**Brief:** Exactly as written, set down every entry once more.

(Collection entries)
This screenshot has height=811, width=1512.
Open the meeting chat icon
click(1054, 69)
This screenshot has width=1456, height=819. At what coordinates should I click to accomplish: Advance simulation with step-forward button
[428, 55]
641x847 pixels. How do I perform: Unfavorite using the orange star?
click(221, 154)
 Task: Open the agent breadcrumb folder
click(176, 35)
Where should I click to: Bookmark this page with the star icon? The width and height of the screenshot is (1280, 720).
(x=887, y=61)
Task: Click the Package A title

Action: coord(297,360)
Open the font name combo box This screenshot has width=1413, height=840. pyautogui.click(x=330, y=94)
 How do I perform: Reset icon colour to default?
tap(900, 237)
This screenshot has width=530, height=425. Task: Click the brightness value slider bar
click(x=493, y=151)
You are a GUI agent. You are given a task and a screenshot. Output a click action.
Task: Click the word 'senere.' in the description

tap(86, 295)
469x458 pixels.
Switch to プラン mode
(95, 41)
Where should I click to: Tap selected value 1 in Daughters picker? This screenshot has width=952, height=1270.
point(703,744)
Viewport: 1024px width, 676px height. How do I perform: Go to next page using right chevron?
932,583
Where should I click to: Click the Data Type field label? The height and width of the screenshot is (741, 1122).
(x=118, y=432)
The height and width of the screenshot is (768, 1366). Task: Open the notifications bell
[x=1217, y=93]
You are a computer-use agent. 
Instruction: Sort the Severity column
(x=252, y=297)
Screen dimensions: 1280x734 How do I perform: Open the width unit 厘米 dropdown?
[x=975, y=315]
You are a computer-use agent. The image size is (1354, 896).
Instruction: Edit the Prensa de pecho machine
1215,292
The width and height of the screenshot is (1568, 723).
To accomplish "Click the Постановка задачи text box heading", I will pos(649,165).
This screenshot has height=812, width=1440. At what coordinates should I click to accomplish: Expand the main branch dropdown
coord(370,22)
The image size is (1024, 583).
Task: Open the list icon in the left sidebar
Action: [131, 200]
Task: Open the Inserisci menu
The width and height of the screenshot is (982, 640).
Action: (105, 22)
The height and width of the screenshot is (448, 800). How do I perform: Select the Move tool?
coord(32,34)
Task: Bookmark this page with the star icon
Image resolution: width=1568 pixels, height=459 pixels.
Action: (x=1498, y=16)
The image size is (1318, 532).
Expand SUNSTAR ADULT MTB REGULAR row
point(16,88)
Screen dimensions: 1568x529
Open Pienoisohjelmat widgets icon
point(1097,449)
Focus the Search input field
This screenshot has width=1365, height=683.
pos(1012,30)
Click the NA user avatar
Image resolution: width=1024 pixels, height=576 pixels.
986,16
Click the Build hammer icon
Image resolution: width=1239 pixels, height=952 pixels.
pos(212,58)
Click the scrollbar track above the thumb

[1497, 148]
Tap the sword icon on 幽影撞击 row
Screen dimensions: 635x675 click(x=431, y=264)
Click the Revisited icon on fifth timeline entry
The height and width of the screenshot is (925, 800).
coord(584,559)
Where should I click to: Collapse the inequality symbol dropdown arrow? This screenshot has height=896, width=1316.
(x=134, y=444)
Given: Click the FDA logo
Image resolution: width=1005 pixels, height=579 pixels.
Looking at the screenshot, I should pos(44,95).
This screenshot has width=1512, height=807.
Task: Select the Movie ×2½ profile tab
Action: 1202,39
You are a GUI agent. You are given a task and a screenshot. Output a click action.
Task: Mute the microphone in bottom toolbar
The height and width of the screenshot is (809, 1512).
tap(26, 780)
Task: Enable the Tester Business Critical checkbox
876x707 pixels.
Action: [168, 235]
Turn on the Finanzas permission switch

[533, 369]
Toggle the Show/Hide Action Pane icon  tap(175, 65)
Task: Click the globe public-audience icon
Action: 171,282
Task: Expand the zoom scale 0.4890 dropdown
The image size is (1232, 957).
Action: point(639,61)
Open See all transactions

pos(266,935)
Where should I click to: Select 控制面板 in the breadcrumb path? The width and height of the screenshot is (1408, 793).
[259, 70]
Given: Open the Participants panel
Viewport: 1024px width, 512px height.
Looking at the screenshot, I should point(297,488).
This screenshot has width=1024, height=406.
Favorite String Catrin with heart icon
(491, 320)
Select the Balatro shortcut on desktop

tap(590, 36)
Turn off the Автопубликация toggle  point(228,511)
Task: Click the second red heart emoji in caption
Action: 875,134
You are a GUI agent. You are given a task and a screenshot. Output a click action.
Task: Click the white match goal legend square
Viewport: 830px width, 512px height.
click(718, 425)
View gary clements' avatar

**Response to the exercise:**
This screenshot has height=811, width=1512.
Open the meeting chat icon
click(1054, 69)
This screenshot has width=1456, height=819. At what coordinates should I click to accomplish: Advance simulation with step-forward button
[428, 55]
641x847 pixels. How do I perform: Unfavorite using the orange star?
click(221, 154)
 Task: Open the agent breadcrumb folder
click(176, 35)
Where should I click to: Bookmark this page with the star icon? The width and height of the screenshot is (1280, 720).
(x=887, y=61)
Task: Click the Package A title

Action: coord(297,360)
Open the font name combo box This screenshot has width=1413, height=840. pyautogui.click(x=330, y=94)
 How do I perform: Reset icon colour to default?
tap(900, 237)
This screenshot has width=530, height=425. Task: Click the brightness value slider bar
click(x=493, y=151)
You are a GUI agent. You are given a task and a screenshot. Output a click action.
Task: Click the word 'senere.' in the description

tap(86, 295)
469x458 pixels.
Switch to プラン mode
(95, 41)
Where should I click to: Tap selected value 1 in Daughters picker? This screenshot has width=952, height=1270.
point(703,744)
Viewport: 1024px width, 676px height. How do I perform: Go to next page using right chevron?
932,583
Where should I click to: Click the Data Type field label? The height and width of the screenshot is (741, 1122).
(x=118, y=432)
The height and width of the screenshot is (768, 1366). Task: Open the notifications bell
[x=1217, y=93]
You are a computer-use agent. 
Instruction: Sort the Severity column
(x=252, y=297)
Screen dimensions: 1280x734 How do I perform: Open the width unit 厘米 dropdown?
[x=975, y=315]
You are a computer-use agent. The image size is (1354, 896).
Instruction: Edit the Prensa de pecho machine
1215,292
The width and height of the screenshot is (1568, 723).
To accomplish "Click the Постановка задачи text box heading", I will pos(649,165).
This screenshot has height=812, width=1440. At what coordinates should I click to accomplish: Expand the main branch dropdown
coord(370,22)
The image size is (1024, 583).
Task: Open the list icon in the left sidebar
Action: [131, 200]
Task: Open the Inserisci menu
The width and height of the screenshot is (982, 640).
Action: (105, 22)
The height and width of the screenshot is (448, 800). How do I perform: Select the Move tool?
coord(32,34)
Task: Bookmark this page with the star icon
Image resolution: width=1568 pixels, height=459 pixels.
Action: (x=1498, y=16)
The image size is (1318, 532).
Expand SUNSTAR ADULT MTB REGULAR row
point(16,88)
Screen dimensions: 1568x529
Open Pienoisohjelmat widgets icon
point(1097,449)
Focus the Search input field
This screenshot has width=1365, height=683.
pos(1012,30)
Click the NA user avatar
Image resolution: width=1024 pixels, height=576 pixels.
986,16
Click the Build hammer icon
Image resolution: width=1239 pixels, height=952 pixels.
pos(212,58)
Click the scrollbar track above the thumb

[1497, 148]
Tap the sword icon on 幽影撞击 row
Screen dimensions: 635x675 click(x=431, y=264)
Click the Revisited icon on fifth timeline entry
The height and width of the screenshot is (925, 800).
coord(584,559)
Where should I click to: Collapse the inequality symbol dropdown arrow? This screenshot has height=896, width=1316.
(x=134, y=444)
Given: Click the FDA logo
Image resolution: width=1005 pixels, height=579 pixels.
Looking at the screenshot, I should pos(44,95).
This screenshot has width=1512, height=807.
Task: Select the Movie ×2½ profile tab
Action: 1202,39
You are a GUI agent. You are given a task and a screenshot. Output a click action.
Task: Mute the microphone in bottom toolbar
The height and width of the screenshot is (809, 1512).
tap(26, 780)
Task: Enable the Tester Business Critical checkbox
876x707 pixels.
Action: [168, 235]
Turn on the Finanzas permission switch

[533, 369]
Toggle the Show/Hide Action Pane icon  tap(175, 65)
Task: Click the globe public-audience icon
Action: 171,282
Task: Expand the zoom scale 0.4890 dropdown
The image size is (1232, 957).
Action: point(639,61)
Open See all transactions

pos(266,935)
Where should I click to: Select 控制面板 in the breadcrumb path? The width and height of the screenshot is (1408, 793).
[259, 70]
Given: Open the Participants panel
Viewport: 1024px width, 512px height.
Looking at the screenshot, I should point(297,488).
This screenshot has width=1024, height=406.
Favorite String Catrin with heart icon
(491, 320)
Select the Balatro shortcut on desktop

tap(590, 36)
Turn off the Автопубликация toggle  point(228,511)
Task: Click the second red heart emoji in caption
Action: 875,134
You are a GUI agent. You are given a task and a screenshot. Output a click action.
Task: Click the white match goal legend square
Viewport: 830px width, 512px height.
click(718, 425)
View gary clements' avatar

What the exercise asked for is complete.